Armstrong: The human-rights situation is one of the worst in the world. People do not have the freedom to say anything critical of the government. For example, if you deface the image of Kim Il-sung or Kim Jong Il in a newspaper by cutting it up or wrapping your garbage in it, you can go to jail. It’s reminiscent of the Japanese emperor worship of the 1930s.

Columbia: Including the spiritual dimension of that?

Armstrong: It’s all couched in quasi-Marxist language. But there’s a strong emphasis on Korean nationalism and the perfection and glory of the great leaders, Kim Il-Sung and Kim Jong Il, his son. It is a strange sort of political religion.

Columbia: We do not know much about the heir apparent, Kim Jong Un. What little we know does not suggest that he will be a serious leader. What are the possibilities of a collapse after the death of Kim Jong Il, of a coup, or even of an overthrow?

Armstrong: Anything is possible, but I think that the window of opportunity for that would have been in the early 1990s. The country was starting to fall apart, there was a ripple effect from the collapse of communist regimes in Eastern Europe, the first great leader, Kim Il-Sung, died, and there was a famine.

Today the situation is more stable and it seems unlikely to me that you would have a revolution, or even a coup. On the other hand, the North Korean people do have more access to outside information now than they did a decade ago. Despite strong government controls, there are broadcasts from the South and China on radio and television that North Koreans are getting access to, a lot of movement back and forth across the border with China, so North Koreans aren’t as isolated as they once were.

The military and the Kim Jong Il family have come to be codependent. The family has been ruling for 60 years, and anyone who wants to achieve power in North Korea has to work through the Kim family. I would guess that if Kim Jong Il were to die some time soon, then Kim Jong Un, if he is indeed not ready to be a hands-on ruler, would probably be a figurehead, through whom people within the party and military leadership would work.

Columbia: Are we likely to see unification in our lifetime?

Armstrong: Korea was a unified state for over 1000 years before it was divided in 1945, so there is a strong historical basis for unity. But the question is what will happen to North Korea.
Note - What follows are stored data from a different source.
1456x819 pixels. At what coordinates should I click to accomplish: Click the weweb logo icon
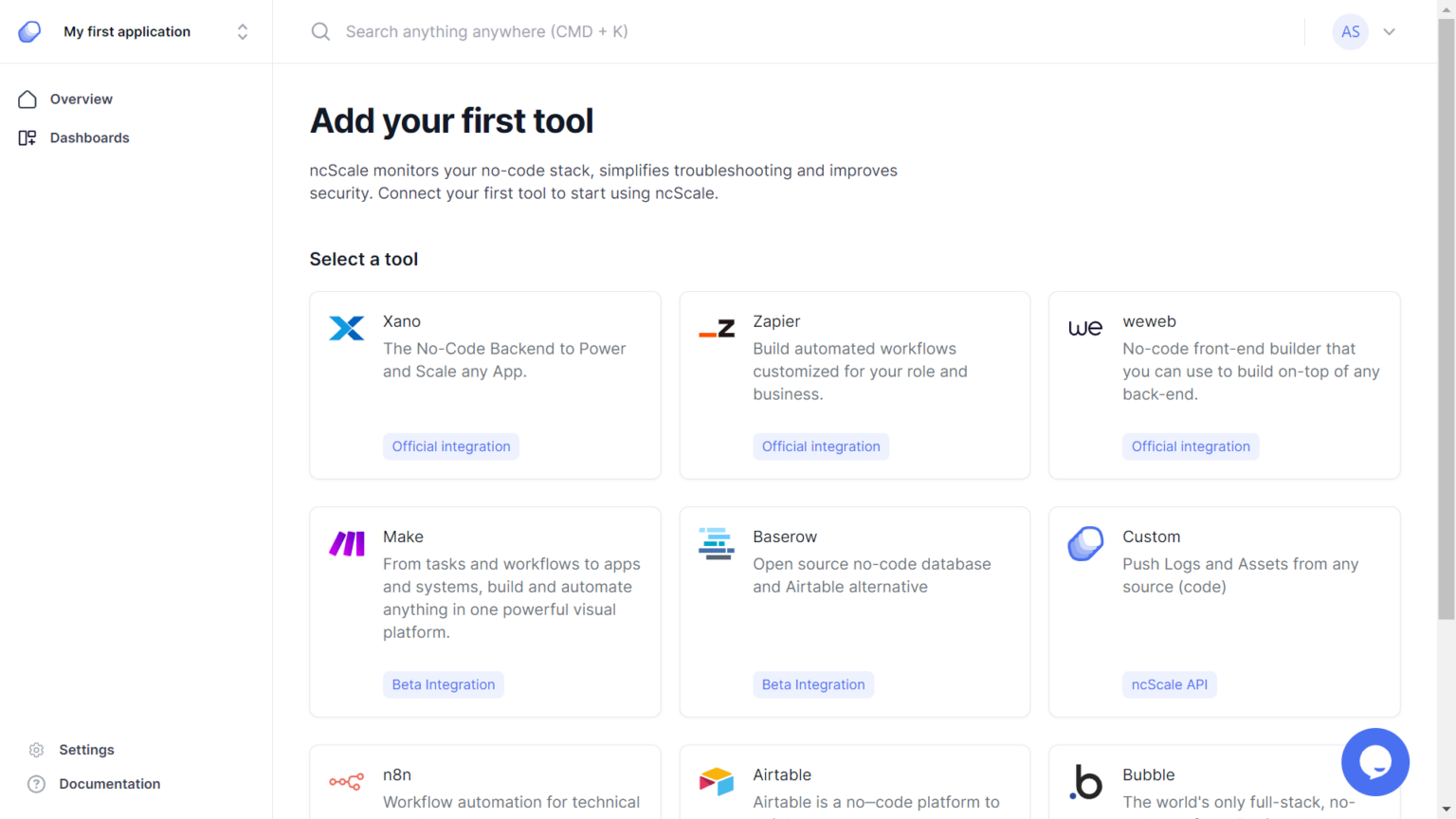coord(1085,328)
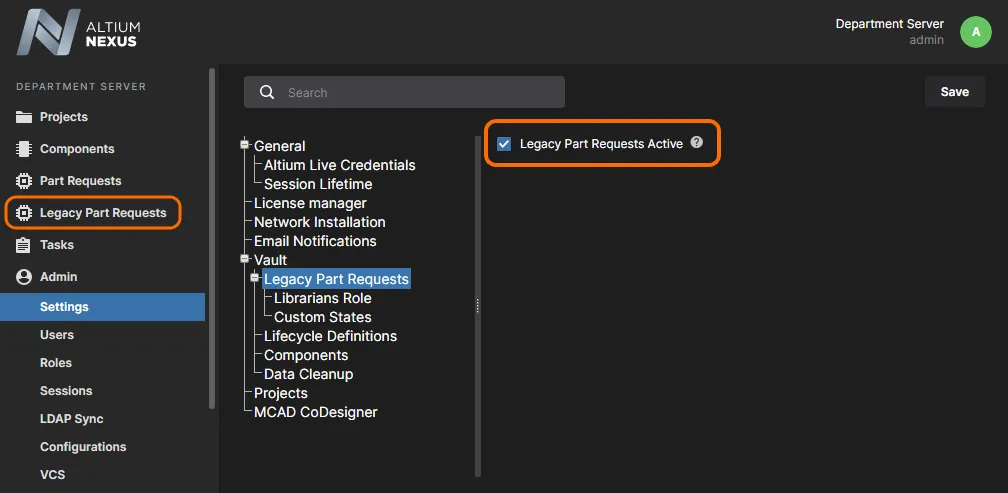Collapse Legacy Part Requests tree node
This screenshot has width=1008, height=493.
pos(254,278)
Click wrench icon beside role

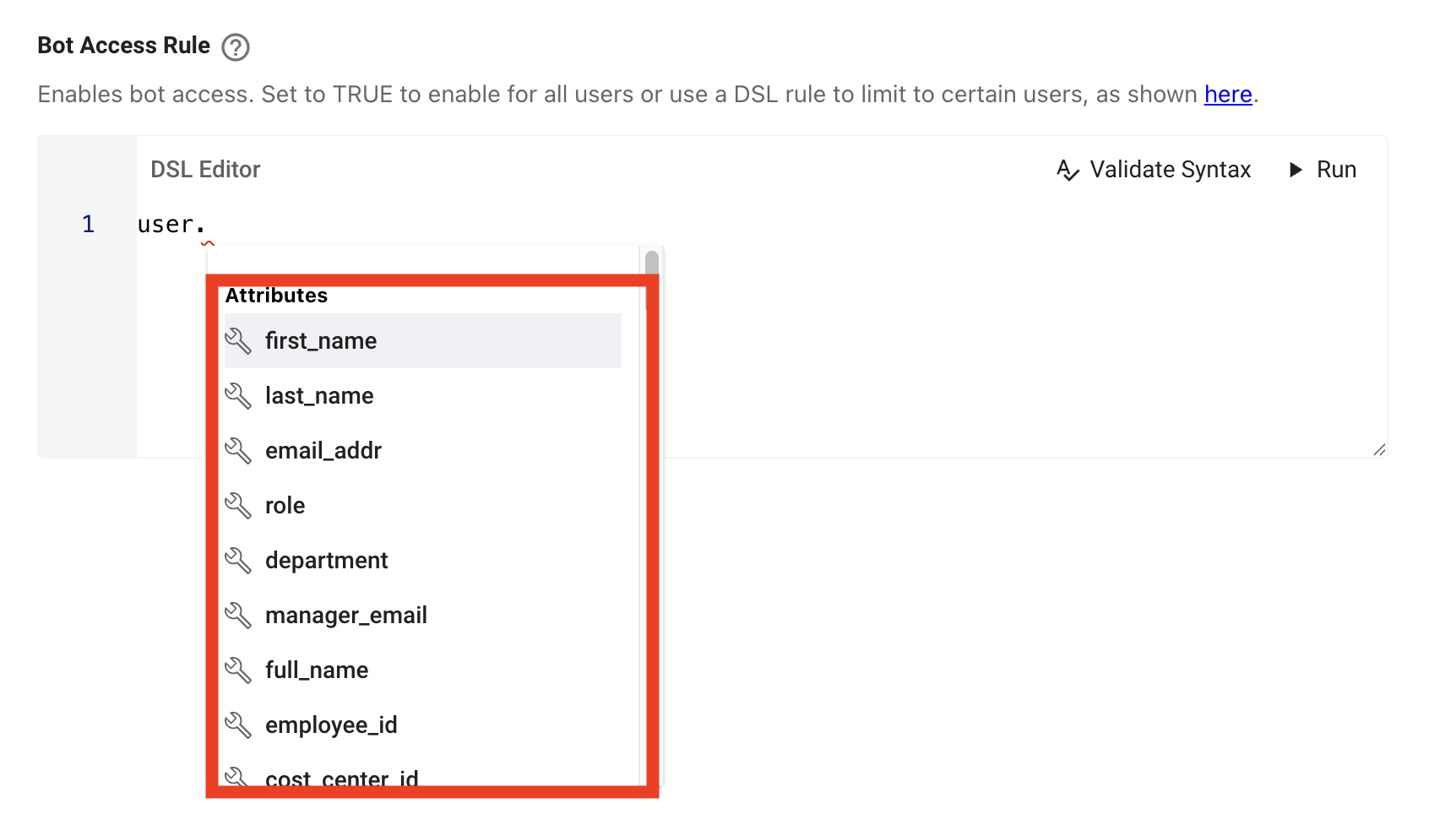tap(238, 506)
The North and South have talked for decades about some sort of cooperation, even a confederation of the two systems. But they’re so different that it’s hard to imagine how that could happen. After Germany was unified in 1990, a lot of people speculated that a similar thing would happen in Korea, that North Korea would collapse and be absorbed. That could still happen, but the South Koreans don’t want it. Younger South Koreans don’t feel that strong an emotional attachment to the idea of a unified Korea, especially if it’s going to come at a great economic cost. It would be enormously expensive to absorb the North into the South.